Gravações do Trio Fragata no bandcamp

quarta-feira, 9 de fevereiro de 2011

Aharon Appelfeld

"...Ele levantou a sua mão para se despedir. Não tivesse sido esse gesto, e eu duvido que o tivesse morto. Mas esse gesto, mais do qualquer outra coisa que ele tenha dito, recordou-me a camaradagem de Nachtigel para com os seus jovens subordinados no campo, e o cuidado paternal com que ele os banhava. Tratava-os com se fosse um pai e, em pouco tempo, tornava-os tão cruéis quanto ele próprio. Andando, o velho afastava-se. Abri a mala, tirei a pistola e apontei directamente para as suas costas. O primeiro tiro atingiu-o mas ele não colapsou. O segundo tiro atirou-o ao chão e ele caiu de braços estendidos. Embrulhei de novo a pistola e voltei a colocá-la na mala. Rapidamente saí dali para fora."
Appelfeld, Aharon, The Iron Tracks, Schockem Books, 1998 (tr. J.M.G.), p 179.

A história contada neste livro é a de um sobrevivente dos campos de concentração que deambula de comboio pela Áustria do pós-guerra em busca do nazi que assassinou os seus pais, um tal de Nachtigel.
O autor do livro vive em Israel e é ele próprio um sobrevivente dos campos de concentração. A sua escrita, a julgar pelas traduções inglesas (em português que se saiba não há nada traduzido), é escorreita, límpida e de uma simplicidade deslumbrante.

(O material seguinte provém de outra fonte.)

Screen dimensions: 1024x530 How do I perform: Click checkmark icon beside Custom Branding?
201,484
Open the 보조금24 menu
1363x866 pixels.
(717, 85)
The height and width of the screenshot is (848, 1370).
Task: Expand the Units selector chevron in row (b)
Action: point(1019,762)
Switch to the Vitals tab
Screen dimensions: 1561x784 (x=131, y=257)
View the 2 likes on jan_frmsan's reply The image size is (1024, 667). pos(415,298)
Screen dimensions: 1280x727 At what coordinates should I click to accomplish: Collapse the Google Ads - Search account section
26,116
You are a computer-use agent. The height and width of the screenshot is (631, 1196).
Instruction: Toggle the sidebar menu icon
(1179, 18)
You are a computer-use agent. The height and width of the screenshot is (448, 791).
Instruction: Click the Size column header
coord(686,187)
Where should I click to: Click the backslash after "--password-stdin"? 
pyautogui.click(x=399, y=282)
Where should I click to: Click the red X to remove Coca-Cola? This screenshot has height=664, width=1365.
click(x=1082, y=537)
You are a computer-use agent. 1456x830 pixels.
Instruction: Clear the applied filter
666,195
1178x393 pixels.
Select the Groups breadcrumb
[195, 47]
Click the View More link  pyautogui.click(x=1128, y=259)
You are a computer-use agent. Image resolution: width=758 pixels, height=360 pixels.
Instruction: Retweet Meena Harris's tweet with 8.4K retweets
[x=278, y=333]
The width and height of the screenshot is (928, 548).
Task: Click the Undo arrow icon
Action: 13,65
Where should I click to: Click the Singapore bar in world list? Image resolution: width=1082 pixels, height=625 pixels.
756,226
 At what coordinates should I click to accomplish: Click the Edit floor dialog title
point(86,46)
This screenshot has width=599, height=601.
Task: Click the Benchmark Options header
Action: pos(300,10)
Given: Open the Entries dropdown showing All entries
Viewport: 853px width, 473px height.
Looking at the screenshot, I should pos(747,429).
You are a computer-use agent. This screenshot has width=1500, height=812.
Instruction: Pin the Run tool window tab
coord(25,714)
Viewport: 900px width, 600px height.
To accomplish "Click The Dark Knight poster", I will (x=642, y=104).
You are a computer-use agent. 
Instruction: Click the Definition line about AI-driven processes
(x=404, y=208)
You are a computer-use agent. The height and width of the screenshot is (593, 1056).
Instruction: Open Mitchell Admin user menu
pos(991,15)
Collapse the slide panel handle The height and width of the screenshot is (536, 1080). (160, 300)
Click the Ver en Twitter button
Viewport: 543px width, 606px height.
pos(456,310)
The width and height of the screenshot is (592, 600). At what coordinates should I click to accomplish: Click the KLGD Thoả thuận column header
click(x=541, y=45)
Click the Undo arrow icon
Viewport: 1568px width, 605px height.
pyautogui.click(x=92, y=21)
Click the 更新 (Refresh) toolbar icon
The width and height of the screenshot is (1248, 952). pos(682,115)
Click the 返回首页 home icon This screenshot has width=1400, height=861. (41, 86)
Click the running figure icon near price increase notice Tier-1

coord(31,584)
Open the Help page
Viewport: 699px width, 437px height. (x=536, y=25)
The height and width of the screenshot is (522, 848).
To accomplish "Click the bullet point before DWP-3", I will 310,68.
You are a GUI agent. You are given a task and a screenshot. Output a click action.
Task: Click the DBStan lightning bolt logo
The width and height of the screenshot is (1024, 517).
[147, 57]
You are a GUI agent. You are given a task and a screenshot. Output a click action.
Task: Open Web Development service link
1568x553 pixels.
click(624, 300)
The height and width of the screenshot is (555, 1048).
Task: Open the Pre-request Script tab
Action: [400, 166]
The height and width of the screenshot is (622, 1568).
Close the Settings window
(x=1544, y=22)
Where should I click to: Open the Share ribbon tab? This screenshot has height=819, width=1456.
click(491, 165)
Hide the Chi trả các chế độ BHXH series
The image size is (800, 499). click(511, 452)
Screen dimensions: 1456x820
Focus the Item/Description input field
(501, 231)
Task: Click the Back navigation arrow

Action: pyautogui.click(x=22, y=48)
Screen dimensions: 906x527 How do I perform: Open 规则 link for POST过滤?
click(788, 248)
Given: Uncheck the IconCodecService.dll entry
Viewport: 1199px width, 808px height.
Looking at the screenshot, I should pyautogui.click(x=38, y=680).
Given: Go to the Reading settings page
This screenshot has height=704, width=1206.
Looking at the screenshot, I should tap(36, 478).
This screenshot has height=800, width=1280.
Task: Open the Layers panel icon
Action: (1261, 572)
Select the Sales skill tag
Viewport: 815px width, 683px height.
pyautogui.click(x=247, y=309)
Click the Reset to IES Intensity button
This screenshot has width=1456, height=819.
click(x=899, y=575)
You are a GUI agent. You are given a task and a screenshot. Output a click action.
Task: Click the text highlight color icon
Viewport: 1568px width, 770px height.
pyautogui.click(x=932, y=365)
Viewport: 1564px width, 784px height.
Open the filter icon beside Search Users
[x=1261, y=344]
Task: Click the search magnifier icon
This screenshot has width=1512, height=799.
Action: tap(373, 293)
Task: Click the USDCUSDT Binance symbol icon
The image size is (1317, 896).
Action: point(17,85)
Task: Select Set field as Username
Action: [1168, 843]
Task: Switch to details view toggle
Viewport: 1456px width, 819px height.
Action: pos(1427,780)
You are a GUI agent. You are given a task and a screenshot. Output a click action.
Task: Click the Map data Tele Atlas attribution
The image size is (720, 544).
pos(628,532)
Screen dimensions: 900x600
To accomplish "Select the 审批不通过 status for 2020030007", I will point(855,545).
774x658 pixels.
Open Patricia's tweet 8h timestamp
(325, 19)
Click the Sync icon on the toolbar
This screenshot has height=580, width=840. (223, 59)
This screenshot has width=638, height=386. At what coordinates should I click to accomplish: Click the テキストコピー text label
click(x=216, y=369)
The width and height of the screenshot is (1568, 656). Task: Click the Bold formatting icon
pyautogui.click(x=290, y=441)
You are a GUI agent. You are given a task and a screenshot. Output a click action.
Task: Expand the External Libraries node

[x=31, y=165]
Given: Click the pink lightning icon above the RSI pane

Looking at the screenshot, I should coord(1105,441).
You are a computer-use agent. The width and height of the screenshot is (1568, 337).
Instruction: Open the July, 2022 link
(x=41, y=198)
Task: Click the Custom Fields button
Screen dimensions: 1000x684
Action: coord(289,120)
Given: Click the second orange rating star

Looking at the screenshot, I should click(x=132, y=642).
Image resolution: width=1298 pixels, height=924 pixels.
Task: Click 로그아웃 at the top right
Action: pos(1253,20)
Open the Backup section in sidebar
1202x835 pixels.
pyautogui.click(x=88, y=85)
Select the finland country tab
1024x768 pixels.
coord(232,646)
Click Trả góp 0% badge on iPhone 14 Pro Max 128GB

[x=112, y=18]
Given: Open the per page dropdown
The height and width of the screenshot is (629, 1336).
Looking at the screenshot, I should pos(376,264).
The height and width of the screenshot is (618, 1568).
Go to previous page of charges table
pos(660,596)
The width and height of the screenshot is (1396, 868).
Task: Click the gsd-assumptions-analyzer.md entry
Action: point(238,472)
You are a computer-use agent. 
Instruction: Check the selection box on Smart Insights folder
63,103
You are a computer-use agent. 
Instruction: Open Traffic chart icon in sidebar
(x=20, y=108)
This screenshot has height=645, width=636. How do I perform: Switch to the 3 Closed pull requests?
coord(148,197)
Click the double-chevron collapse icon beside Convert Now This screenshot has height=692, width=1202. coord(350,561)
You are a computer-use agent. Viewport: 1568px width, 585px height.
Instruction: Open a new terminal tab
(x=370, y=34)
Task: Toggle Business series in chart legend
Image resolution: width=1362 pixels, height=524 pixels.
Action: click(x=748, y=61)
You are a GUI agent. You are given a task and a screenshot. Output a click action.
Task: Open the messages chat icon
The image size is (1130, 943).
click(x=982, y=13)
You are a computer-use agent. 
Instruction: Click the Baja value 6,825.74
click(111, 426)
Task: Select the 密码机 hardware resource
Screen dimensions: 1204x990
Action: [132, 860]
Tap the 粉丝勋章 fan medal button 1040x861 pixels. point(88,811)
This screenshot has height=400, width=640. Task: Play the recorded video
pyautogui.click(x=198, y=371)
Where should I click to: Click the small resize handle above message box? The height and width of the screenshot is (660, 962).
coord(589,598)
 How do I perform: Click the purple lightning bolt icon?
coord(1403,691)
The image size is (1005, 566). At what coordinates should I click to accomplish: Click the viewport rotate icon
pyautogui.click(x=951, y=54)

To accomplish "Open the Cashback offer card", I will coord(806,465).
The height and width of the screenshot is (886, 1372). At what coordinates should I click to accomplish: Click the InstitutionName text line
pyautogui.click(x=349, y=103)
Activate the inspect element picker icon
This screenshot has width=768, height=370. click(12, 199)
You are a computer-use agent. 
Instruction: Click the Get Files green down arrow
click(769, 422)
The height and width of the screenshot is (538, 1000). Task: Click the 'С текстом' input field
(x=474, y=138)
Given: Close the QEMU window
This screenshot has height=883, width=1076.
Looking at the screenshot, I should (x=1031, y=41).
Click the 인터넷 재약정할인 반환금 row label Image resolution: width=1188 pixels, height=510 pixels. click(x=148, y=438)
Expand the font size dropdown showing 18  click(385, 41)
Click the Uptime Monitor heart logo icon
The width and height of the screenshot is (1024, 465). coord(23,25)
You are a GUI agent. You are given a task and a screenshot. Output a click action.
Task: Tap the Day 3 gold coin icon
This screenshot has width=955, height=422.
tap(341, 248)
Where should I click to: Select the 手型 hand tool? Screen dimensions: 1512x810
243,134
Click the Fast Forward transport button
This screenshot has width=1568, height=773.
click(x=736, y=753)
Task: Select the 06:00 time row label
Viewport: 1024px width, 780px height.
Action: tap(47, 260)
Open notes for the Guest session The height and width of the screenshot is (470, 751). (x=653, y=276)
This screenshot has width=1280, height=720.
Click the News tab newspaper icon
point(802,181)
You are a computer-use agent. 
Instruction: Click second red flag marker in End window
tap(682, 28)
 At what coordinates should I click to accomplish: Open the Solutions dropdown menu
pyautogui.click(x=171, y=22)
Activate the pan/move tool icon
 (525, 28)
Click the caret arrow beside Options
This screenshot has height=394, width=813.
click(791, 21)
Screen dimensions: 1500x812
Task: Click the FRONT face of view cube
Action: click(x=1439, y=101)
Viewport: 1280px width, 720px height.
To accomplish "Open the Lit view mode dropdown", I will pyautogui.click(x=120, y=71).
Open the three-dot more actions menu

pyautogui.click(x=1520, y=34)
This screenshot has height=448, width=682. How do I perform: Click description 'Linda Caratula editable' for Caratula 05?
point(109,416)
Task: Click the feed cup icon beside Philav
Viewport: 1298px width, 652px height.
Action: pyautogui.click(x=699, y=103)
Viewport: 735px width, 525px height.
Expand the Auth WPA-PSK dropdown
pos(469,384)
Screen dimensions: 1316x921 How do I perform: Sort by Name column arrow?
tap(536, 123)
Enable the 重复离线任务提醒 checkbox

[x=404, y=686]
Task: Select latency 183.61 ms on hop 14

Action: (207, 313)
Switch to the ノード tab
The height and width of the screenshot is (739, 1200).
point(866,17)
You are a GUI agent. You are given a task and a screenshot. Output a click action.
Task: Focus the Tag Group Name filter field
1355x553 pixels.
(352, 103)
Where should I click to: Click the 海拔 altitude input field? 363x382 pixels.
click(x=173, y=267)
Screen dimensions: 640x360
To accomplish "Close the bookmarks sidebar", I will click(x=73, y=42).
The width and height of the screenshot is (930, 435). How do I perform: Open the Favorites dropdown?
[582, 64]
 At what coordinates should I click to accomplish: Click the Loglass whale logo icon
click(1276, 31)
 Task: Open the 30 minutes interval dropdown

Para além de ter escrito muitos livros de ficção, é também autor de um magnífico livro autobiográfico intitulado A table for One - Under the Light of Jerusalem, escrito originalmente em inglês. Appelfeld conta aqui como muitos dos seus livros foram criados nos cafés entretanto desaparecidos, ou transformados, de Jerusalém.

Sobre os cafés como lugar de escrita:

"O que é que um café tem que o torna um lugar tão especial para uma pessoa se concentrar? Talvez aqui tenha que ser dito que hoje em dia a maioria dos cafés não são cafés, antes grandes espaços atafulhados de pessoas e invadidos por música violenta. Não espere encontrar aí tranquilidade alguma, ou algo misterioso, ou aquela conexão dissimulada com as pessoas que nos rodeiam. Tornaram-se apenas num ponto de encontro, de transacção, um lugar onde impacientemente se espera. Este tipo de cafés não é convidativo, nem foram concebidos para uma pessoa se sentar prolongadamente. Gostaríamos de sair dali o mais depressa possível. Os cafés verdadeiros são convidativos, tentam-nos com café fresco e um bolo acabado de sair do forno; oferecem-nos a oportunidade de passar uma ou duas preciosas horas connosco próprios"
Apellfeld, A table for One, Toby Press, 2007, p. 8.